Back in 1988 a Pew Research poll of Americans found that a majority thought they were doing quite well, describing themselves as “haves.” Just 17% said they were “have-nots.”
Twenty years later there was quite the change: a 2011 Pew poll found that self-identified have-nots had doubled to 34%. So, why this pessimistic turn in Americans’ self-assessment? Is it because things have gotten so much worse?
Well, no. Things have improved in big ways and little since 1988!
Consider, for example, how many Americans had cellphones in 1988. It was under 5% of the US populace. Today 95% of Americans have a cellphone, and more than 75% of them have a smartphone.

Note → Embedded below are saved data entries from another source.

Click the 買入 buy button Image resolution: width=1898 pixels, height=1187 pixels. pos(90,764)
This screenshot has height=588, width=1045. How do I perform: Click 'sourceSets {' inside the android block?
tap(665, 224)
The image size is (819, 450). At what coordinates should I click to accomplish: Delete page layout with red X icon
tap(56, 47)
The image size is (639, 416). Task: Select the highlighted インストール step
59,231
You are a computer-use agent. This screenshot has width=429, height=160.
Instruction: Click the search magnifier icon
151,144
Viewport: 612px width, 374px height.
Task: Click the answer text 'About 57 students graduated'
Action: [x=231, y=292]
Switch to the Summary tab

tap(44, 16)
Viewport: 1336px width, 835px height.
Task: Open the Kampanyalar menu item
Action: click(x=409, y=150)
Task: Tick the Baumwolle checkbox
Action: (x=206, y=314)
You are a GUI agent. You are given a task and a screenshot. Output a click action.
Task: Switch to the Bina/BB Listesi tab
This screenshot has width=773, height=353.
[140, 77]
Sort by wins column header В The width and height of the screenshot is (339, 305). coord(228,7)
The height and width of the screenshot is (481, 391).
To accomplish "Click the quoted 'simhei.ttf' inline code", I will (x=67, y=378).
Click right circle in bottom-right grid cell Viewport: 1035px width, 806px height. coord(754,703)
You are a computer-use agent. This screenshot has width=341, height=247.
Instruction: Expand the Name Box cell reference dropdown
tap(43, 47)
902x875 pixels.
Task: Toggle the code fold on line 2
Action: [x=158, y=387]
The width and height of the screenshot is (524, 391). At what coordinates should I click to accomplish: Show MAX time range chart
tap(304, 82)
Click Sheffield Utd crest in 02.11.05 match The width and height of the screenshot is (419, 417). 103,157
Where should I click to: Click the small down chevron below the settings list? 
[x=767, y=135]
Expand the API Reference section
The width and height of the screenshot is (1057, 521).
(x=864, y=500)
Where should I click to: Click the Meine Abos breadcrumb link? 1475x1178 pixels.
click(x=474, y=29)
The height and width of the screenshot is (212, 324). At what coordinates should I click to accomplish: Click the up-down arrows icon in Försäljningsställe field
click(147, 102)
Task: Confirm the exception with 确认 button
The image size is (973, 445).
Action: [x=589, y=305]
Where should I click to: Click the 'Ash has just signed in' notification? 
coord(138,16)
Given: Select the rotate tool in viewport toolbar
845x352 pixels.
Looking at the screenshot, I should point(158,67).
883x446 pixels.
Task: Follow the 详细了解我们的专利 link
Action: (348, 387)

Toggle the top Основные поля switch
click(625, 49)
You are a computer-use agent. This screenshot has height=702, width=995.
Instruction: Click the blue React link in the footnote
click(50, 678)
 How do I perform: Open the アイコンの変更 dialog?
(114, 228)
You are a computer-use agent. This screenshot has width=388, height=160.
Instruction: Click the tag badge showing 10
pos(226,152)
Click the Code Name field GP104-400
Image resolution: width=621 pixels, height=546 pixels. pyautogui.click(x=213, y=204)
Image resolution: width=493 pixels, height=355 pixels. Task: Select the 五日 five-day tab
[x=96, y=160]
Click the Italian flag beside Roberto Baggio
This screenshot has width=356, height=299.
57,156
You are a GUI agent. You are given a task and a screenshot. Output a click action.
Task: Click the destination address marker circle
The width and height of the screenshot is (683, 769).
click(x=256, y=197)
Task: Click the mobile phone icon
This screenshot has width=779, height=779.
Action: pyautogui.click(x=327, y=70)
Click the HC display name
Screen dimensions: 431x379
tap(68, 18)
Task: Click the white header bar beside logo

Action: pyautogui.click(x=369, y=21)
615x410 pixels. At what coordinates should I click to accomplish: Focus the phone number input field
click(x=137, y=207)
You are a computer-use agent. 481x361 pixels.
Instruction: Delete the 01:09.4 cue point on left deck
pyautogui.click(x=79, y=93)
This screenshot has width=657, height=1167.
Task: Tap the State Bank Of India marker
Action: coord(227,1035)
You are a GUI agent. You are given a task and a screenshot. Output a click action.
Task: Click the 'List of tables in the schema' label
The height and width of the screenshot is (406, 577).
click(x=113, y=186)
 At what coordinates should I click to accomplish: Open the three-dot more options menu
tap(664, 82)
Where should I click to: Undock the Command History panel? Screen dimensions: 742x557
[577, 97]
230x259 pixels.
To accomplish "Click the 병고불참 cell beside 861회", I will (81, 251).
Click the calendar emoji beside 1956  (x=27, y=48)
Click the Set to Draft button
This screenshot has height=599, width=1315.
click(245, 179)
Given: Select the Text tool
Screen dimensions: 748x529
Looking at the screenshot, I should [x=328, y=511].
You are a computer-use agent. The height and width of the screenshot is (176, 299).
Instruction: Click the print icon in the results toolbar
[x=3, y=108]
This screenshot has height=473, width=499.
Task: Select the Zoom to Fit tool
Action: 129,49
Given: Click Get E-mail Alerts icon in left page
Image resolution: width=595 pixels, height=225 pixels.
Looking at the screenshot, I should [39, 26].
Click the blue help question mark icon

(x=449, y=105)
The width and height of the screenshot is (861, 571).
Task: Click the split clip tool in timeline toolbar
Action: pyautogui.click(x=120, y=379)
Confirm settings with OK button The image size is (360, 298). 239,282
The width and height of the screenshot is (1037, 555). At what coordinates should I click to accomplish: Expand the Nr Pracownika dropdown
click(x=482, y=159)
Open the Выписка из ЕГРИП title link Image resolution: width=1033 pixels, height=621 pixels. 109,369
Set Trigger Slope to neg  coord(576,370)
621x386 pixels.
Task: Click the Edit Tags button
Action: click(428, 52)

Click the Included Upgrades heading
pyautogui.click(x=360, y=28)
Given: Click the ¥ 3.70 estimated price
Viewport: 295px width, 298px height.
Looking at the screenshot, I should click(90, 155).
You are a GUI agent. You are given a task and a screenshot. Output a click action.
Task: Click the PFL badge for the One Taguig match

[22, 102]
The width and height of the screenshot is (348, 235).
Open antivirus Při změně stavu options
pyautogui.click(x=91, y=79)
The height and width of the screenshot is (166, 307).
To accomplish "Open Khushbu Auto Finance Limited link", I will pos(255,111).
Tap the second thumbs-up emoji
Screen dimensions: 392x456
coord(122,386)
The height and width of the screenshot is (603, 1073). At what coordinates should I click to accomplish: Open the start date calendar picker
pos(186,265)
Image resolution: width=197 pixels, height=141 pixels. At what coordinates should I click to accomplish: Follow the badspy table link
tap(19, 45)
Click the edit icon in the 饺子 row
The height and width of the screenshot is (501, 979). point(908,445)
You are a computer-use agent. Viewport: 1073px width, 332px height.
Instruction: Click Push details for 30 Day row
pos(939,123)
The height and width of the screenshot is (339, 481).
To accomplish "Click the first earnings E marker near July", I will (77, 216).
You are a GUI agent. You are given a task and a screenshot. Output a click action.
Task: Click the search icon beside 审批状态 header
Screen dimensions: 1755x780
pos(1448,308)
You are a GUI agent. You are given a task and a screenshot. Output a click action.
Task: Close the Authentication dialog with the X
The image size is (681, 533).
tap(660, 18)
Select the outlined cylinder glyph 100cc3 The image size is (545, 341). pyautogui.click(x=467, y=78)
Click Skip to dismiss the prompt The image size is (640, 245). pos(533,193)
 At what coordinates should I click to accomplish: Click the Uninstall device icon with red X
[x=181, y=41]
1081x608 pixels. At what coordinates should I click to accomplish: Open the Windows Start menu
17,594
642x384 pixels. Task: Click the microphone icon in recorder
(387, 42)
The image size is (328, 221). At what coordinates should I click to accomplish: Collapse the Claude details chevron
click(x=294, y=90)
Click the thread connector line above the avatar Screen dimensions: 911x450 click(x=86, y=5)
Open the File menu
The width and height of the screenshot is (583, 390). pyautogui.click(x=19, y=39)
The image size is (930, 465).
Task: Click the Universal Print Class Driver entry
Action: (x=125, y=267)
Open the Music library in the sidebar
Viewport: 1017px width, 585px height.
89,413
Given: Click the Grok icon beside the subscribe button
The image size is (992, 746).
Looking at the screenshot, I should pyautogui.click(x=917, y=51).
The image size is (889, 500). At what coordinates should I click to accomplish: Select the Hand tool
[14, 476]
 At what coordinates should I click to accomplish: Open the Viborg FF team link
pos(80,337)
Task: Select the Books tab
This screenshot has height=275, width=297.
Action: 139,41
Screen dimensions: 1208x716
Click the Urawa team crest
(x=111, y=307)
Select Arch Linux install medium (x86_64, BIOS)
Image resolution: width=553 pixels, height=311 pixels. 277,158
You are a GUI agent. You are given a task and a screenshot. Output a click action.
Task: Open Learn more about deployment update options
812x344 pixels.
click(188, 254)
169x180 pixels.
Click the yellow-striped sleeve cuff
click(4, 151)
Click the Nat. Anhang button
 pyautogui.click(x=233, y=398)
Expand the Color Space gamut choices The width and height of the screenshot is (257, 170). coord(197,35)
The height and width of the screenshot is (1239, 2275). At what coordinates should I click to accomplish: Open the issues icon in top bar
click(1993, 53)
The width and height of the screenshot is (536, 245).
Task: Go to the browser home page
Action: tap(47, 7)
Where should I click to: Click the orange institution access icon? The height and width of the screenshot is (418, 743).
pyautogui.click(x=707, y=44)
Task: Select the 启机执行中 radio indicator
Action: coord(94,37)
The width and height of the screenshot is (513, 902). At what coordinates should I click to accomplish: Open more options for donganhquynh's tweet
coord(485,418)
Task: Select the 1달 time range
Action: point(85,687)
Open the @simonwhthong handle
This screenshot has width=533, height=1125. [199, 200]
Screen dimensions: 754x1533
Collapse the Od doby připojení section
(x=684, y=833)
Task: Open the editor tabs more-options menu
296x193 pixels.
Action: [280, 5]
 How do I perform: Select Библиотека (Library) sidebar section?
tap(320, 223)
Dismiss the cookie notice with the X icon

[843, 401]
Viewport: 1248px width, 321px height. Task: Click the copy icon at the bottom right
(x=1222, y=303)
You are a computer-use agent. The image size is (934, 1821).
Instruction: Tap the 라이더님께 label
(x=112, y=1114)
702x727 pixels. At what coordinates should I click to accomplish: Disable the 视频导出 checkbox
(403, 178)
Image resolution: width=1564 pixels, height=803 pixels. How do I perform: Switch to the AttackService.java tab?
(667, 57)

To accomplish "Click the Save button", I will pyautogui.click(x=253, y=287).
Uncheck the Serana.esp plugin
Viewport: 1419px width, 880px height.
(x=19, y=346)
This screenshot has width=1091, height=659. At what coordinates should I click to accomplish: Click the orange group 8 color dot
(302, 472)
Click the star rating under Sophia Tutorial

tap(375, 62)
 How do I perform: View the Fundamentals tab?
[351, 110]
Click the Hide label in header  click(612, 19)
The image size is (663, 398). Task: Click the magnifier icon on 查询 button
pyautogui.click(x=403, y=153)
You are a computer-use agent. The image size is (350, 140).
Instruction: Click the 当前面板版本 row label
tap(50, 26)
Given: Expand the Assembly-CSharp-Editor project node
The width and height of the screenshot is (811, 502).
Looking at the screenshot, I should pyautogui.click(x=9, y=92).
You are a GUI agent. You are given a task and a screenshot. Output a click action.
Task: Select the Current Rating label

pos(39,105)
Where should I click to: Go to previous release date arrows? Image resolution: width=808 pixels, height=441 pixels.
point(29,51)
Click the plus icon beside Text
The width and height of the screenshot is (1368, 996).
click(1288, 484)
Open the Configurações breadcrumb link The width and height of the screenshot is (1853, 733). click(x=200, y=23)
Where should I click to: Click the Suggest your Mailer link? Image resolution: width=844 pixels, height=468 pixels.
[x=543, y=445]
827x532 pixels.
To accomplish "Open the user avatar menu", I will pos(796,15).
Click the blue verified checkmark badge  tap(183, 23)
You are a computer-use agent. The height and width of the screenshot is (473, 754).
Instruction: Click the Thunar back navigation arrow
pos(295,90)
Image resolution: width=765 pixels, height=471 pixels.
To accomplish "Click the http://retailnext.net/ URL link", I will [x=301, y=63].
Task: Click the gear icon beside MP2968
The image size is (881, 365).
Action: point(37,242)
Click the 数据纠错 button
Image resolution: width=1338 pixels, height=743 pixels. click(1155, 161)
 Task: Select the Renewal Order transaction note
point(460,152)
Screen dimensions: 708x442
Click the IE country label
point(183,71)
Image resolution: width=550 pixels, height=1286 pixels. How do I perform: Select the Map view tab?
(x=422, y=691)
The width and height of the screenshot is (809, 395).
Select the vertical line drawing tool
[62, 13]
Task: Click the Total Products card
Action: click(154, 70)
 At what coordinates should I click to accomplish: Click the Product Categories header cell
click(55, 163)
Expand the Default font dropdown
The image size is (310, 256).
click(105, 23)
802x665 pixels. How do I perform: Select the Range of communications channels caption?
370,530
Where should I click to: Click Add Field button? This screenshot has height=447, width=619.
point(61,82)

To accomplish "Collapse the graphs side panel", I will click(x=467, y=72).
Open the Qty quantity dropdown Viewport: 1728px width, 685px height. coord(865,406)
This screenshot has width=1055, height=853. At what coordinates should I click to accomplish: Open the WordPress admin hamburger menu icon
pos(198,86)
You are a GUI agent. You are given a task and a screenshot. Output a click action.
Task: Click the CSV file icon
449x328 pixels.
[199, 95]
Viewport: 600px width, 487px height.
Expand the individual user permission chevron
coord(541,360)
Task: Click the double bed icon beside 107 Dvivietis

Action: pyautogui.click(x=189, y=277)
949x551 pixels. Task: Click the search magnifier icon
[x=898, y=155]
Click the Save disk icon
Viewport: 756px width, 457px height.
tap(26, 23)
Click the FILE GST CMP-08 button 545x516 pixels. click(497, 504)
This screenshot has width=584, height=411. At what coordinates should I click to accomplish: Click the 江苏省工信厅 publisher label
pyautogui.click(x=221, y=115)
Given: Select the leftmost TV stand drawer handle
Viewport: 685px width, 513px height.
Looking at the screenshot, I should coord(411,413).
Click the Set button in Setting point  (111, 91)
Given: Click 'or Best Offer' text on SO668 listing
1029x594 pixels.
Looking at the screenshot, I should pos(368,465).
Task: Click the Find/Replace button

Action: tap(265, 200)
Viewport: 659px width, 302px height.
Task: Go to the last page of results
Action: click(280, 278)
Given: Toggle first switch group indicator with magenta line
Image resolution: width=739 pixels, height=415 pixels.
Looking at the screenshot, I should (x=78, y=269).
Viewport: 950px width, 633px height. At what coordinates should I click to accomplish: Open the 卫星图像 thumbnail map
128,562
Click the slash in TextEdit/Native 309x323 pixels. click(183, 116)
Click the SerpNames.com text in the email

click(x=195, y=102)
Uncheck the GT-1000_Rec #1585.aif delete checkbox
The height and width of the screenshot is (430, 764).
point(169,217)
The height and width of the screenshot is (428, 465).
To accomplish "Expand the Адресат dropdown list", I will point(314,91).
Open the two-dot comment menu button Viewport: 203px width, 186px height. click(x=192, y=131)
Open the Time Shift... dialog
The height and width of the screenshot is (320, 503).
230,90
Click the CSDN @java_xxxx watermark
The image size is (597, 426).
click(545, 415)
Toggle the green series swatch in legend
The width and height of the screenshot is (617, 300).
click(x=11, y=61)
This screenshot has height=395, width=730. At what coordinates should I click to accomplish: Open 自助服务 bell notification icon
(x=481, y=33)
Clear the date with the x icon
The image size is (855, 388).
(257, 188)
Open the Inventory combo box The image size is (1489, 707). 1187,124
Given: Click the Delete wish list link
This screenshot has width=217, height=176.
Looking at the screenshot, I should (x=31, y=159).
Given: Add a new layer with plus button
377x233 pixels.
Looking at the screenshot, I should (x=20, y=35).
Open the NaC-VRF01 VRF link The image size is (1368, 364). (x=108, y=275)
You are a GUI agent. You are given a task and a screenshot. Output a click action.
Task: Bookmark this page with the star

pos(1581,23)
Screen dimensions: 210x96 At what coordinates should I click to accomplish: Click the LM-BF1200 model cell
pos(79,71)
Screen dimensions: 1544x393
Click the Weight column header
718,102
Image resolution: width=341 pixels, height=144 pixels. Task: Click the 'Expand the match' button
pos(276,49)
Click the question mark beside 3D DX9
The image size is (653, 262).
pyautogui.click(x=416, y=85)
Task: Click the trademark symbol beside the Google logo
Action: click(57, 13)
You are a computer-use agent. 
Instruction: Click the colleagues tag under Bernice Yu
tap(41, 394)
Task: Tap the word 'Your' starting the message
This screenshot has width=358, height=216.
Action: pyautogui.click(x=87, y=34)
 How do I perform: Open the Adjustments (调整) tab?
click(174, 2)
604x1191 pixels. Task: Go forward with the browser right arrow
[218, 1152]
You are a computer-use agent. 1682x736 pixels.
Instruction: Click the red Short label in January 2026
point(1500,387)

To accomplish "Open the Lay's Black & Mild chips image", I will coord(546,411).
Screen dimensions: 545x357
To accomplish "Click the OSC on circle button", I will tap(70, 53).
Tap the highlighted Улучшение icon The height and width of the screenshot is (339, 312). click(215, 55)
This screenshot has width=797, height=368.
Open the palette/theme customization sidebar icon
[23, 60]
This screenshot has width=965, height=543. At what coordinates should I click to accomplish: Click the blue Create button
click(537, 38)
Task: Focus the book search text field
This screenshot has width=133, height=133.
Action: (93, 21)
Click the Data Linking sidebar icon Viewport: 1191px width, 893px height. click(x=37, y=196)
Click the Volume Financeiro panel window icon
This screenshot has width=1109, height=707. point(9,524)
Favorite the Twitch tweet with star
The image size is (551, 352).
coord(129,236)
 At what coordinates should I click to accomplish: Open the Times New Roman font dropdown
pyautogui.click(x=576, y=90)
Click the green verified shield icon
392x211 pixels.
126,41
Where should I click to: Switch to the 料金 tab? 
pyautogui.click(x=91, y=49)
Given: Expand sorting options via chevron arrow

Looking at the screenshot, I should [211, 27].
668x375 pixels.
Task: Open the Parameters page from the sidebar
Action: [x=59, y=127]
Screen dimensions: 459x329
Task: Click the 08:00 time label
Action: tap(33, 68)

In other words, three quarters of the population are walking around with a device in their back pocket that their 1988 forbearers couldn’t even have imagined, but if they did, they would have thought this music-playing, direction-giving, movie-showing, call-anywhere, super computer would have to be a tool reserved for only the super rich. And yet we all have one.
And when it comes to the basics, in 1988 necessities used to eat up 39% of the average American worker’s income. In 2013 that had fallen to just 32%, meaning more disposable income for most everyone.
So, again, why do more people feel like they are bad off when, in general, things are actually improving?
Well, maybe it has something to do with the growing popularity of the term “income inequality.” By one measure, this term is used almost twice as often as it was in 1988. And focusing our attention on how much more our neighbor has than us can make it hard to appreciate our own blessings (Prov. 14:30).